Kulturelle Unterschiede im Business: Deutschland und Österreich Staffel 2 1

Kulturelle Unterschiede im Business: Deutschland und Österreich

Wer in seiner Berufslaufbahn schon einmal mit unseren Nachbarn aus Deutschland zu tun hatte, wird das bestätigen können: Es ist vieles ähnlich, aber gleich ist es noch lange nicht.

Sprechen Sie Deutsch oder Österreichisch?

Damit sind nicht nur die kleinen, aber feinen Unterschiede in der Sprache gemeint. Ganz egal ob unser Gegenüber von Tomate, Tüte, Konfitüre, Teilchen, Quark oder Sahne spricht. Auch wir “Ösis”, wie uns unsere Lieblingsnachbarn gerne nennen, können uns mit unseren regional vertretenen Begriffen durchaus geographisch positionieren.

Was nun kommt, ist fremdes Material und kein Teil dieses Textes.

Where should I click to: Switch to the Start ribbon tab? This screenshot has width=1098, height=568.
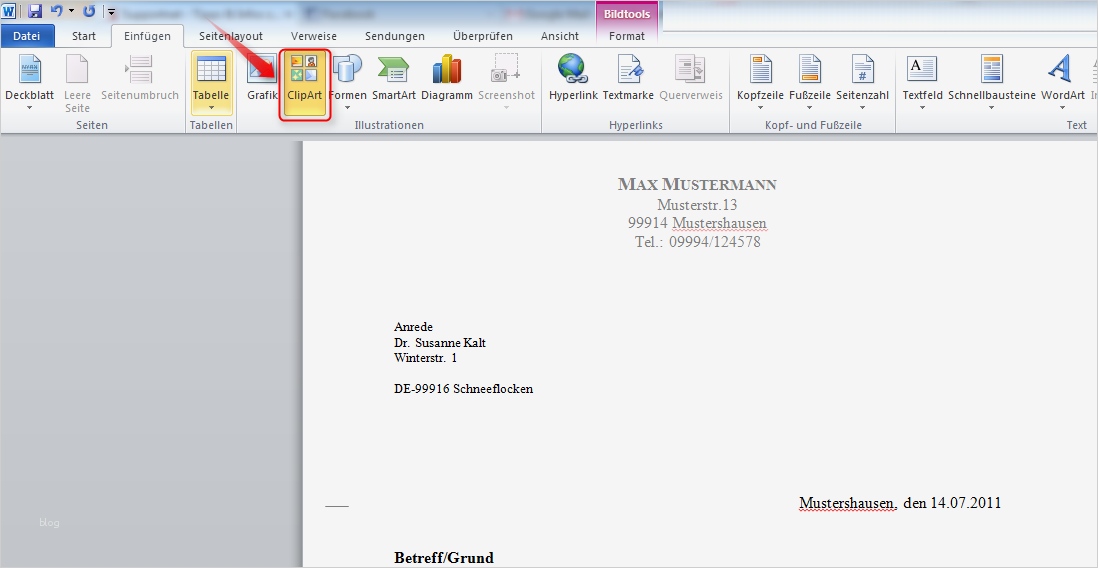click(84, 36)
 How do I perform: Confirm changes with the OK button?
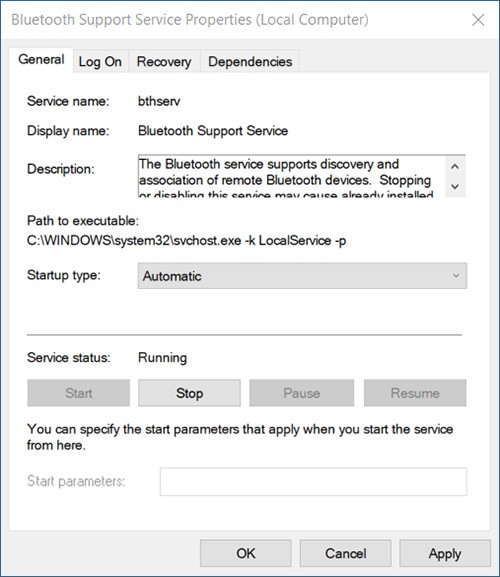[x=246, y=553]
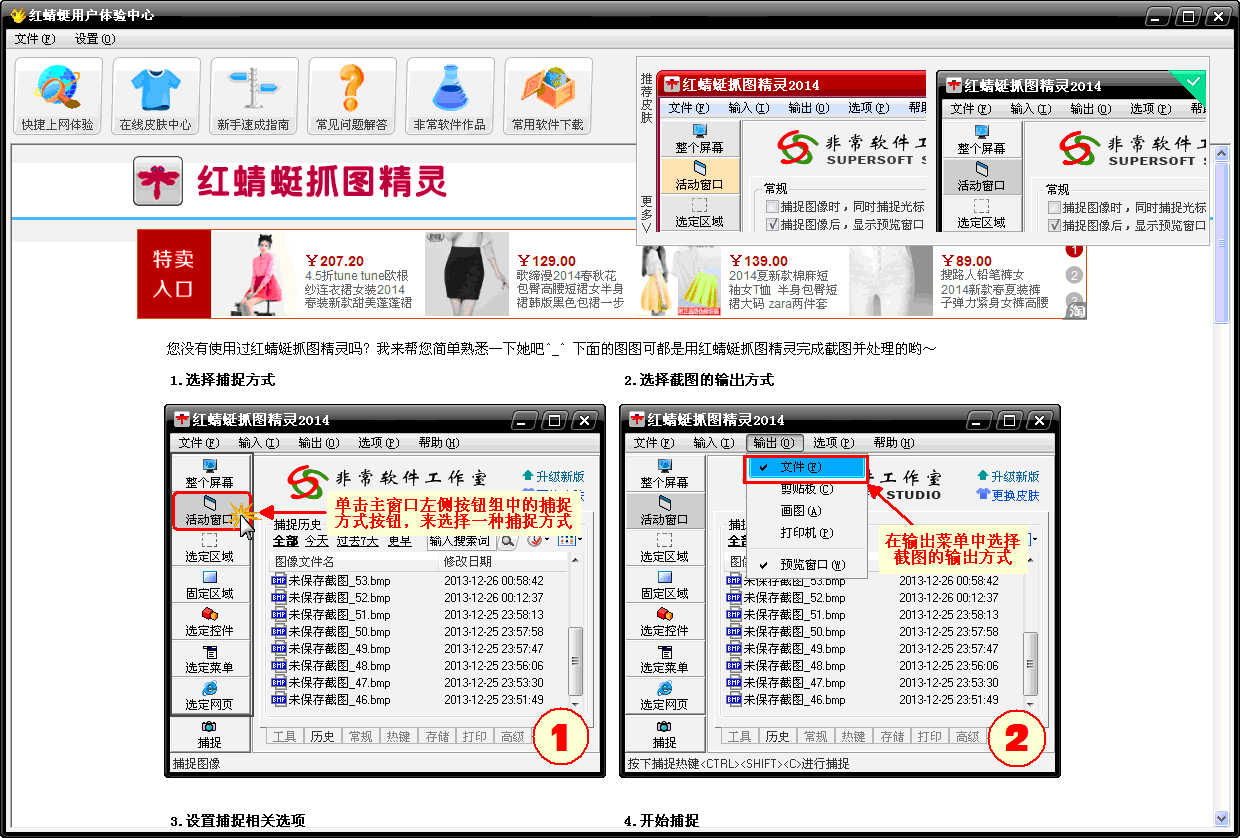
Task: Open the 文件(F) menu
Action: tap(33, 39)
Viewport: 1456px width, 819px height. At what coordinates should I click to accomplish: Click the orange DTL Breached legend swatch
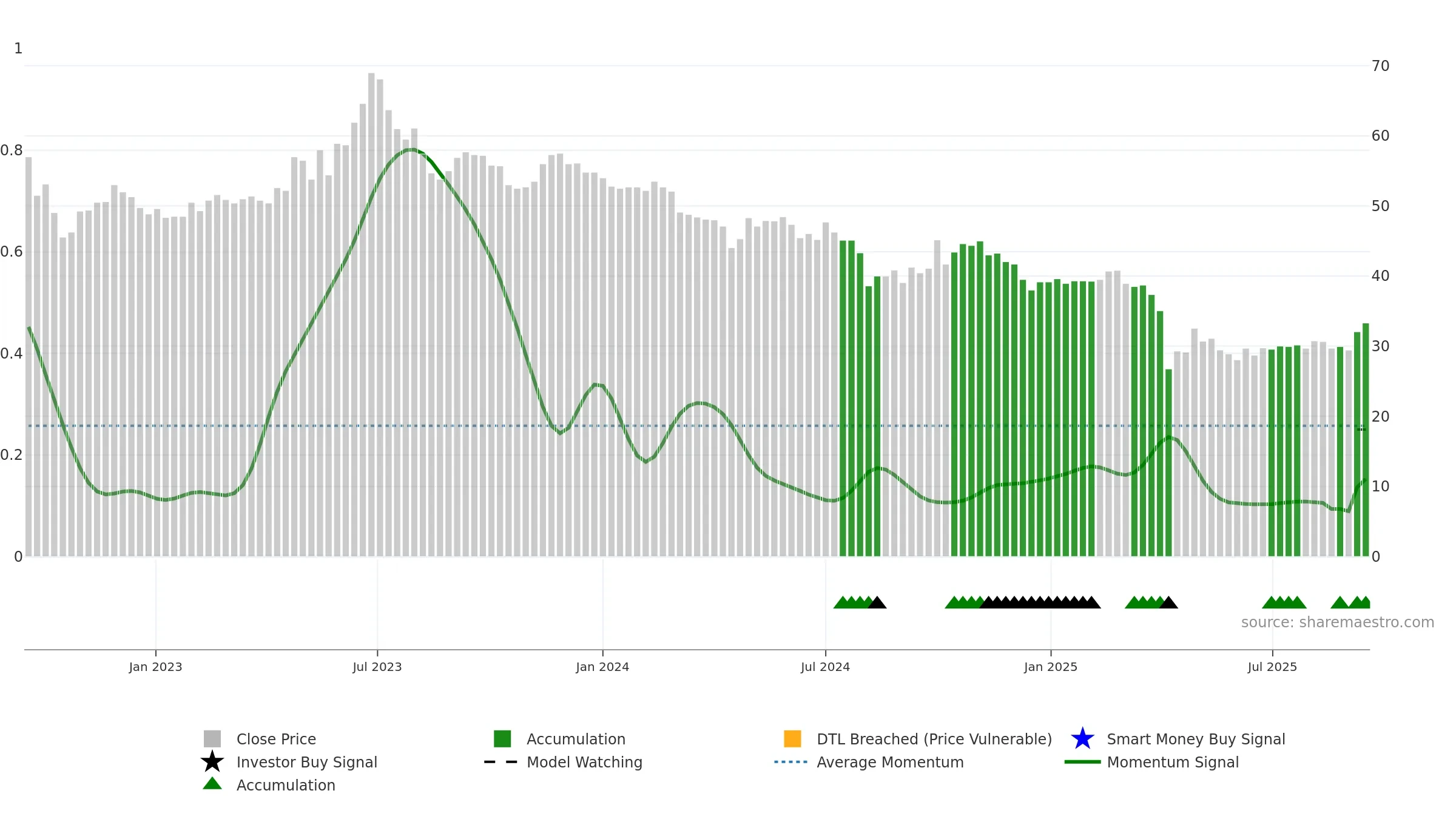pos(792,739)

Im Business kann das nicht nur für den einen oder anderen auflockernden Schmunzler sorgen, bei der korrekten Ansprache einer Person lauert auch schon das erste Fettnäpfchen. Hallo, Servus und Tschüs hört man in Deutschland durchaus öfter bei der Begrüßung und Verabschiedung – auch wenn man sich noch nicht so gut kennt. Österreich ist hier etwas formeller: bei einem ersten Treffen sind es Grußformeln wie “Guten Tag” oder bei der Verabschiedung “Auf Wiedersehen” eher angebracht.

Im Norden Deutschlands, besonders in Hamburg, kann es durchaus vorkommen, dass man mit dem Vornamen und einem förmlichen “Sie” angesprochen wird. Das für uns so befremdlich wirkende “Frau Karin” oder “Frau Renate” ist dort eher üblich. Weiß man das, kann man dies richtig in seiner inneren Landkarte zuordnen und fühlt sich trotzdem mit Respekt behandelt.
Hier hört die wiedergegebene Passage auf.